Traceback (most recent call last):
  File "error_messages.py", line 24, in <module>
    @ex.automain
  File ".../sacred/experiment.py", line 141, in automain
    self.run_commandline()
  File ".../sacred/experiment.py", line 248, in run_commandline
    short_usage, usage, internal_usage = self.get_usage()
  File ".../sacred/experiment.py", line 173, in get_usage
    commands = OrderedDict(self.gather_commands())
  File ".../sacred/experiment.py", line 394, in _gather
    for ingredient, _ in self.traverse_ingredients():
  File ".../sacred/ingredient.py", line 370, in traverse_ingredients
    raise e
  File ".../sacred/ingredient.py", line 363, in traverse_ingredients
    for ingred, depth in ingredient.traverse_ingredients():
  File ".../sacred/ingredient.py", line 370, in traverse_ingredients
    raise e
  File ".../sacred/ingredient.py", line 363, in traverse_ingredients
    for ingred, depth in ingredient.traverse_ingredients():
  File ".../sacred/ingredient.py", line 370, in traverse_ingredients
    raise e
  File ".../sacred/ingredient.py", line 363, in traverse_ingredients
    for ingred, depth in ingredient.traverse_ingredients():
  File ".../sacred/ingredient.py", line 357, in traverse_ingredients
    raise CircularDependencyError(ingredients=[self])
sacred.exception.CircularDependencyError: ing->ing2->ing

Track sources of configuration entries

This code is still very ugly, but it allows to track the sources of configuration values.
This works up to different resolutions:

  • for a ConfigScope, we can find the wrapped function and get the place of definition of this function (file + line of the signature line)
  • for a configuration file we can find the file that defines the configuration values. It would be very difficult to get the line of the config value inside of the file.
  • for a dict config, we can use inspect.stack to find the line in which the dict configuration value was added.
  • for configuration defined in the command line, we can say that it was defined in the command line options

See the InvalidConfigError for examples.

Add a baseclass SacredError for future Excpetions that is pretty printed in experiment.run_commandline

The init definition looks like this:

def __init__(self, *args, print_traceback=True,
                 filter_traceback=None, print_usage=False):
    # ...

It provides the following additional arguments (that are handled in experiment.run_commandline):

  • print_traceback: if True, traceback is printed according to filter_traceback. If False, no traceback is printed (except for the Exception itself)
  • filter_traceback: If True, the traceback is filtered (WITHOUT sacred internals), if False, it is not filtered and if None, it falls back to the previous behaviour (filter if not raised within sacred)
  • print_usage: The short usage is printed when this is set to True.
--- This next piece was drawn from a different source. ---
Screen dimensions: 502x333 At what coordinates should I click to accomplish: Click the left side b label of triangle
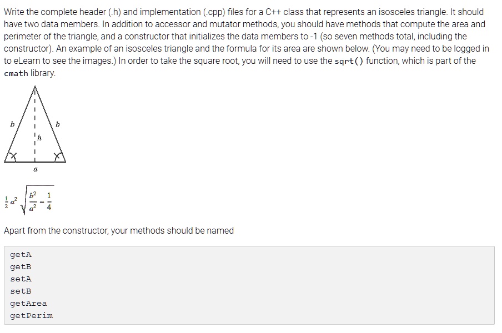(x=12, y=124)
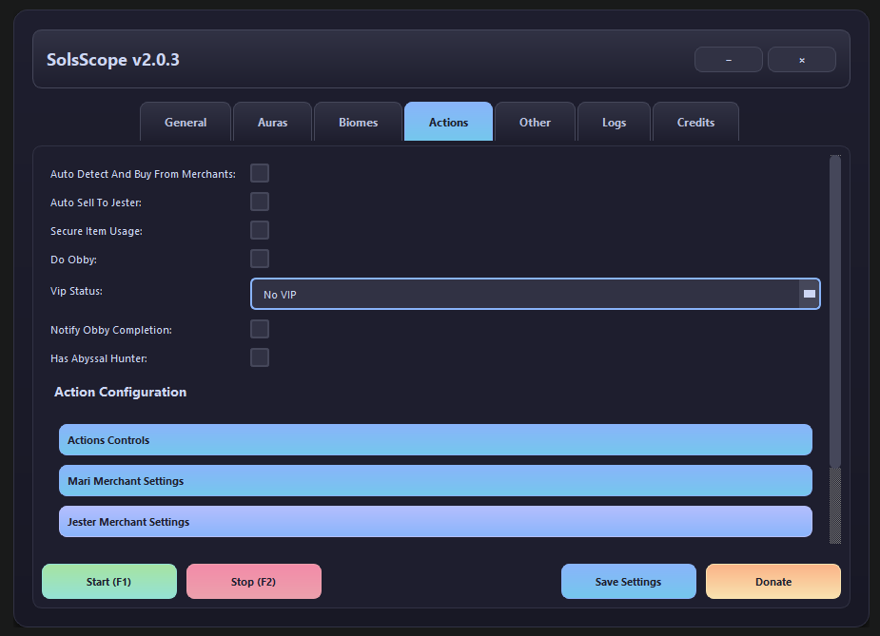
Task: Expand the Actions Controls section
Action: click(435, 440)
Add an InvalidConfigError that can be raised in user code

Added an InvalidConfigError that prints the conflicting configuration values.

Example:

ex = Experiment()

@ex.config
def config():
    config1 = 123
    config2 = dict(a=234)

@ex.automain
def main(config1, config2):
  if not type(config1) == type(config2['a']):
    raise InvalidConfigError('Must have same type', conflicting_configs=('config1', 'config2.a'))
$ python error_messages.py with config1=abcde

WARNING - root - Changed type of config entry "config1" from int to str
WARNING - error_messages - No observers have been added to this run
INFO - error_messages - Running command 'main'
INFO - error_messages - Started
ERROR - error_messages - Failed after 0:00:00!
Traceback (most recent calls WITHOUT Sacred internals):
  File ".../wrapt/wrappers.py", line 523, in __call__
    args, kwargs)
  File "error_messages.py", line 27, in main
    raise InvalidConfigError('Must have same type', conflicting_configs=('config1', 'config2.a'))
sacred.exception.InvalidConfigError: Must have same type
Conflicting configuration values:
  config1=abcde
    defined in command line config "config1=abcde"
  config2.a=234
    defined in "error_messages.py:20"

MissingConfigError

Prints missing configuration values. Prints the filtered stack trace by default, so that the function call that is missing values can be found.
It also prints the name of the ingredient that captured the function and the file in which the captured function is defined.

Example error:

Traceback (most recent calls WITHOUT Sacred internals):
  File .../wrapt/wrappers.py", line 523, in __call__
    args, kwargs)
sacred.exception.MissingConfigError: main is missing value(s) for ['config3']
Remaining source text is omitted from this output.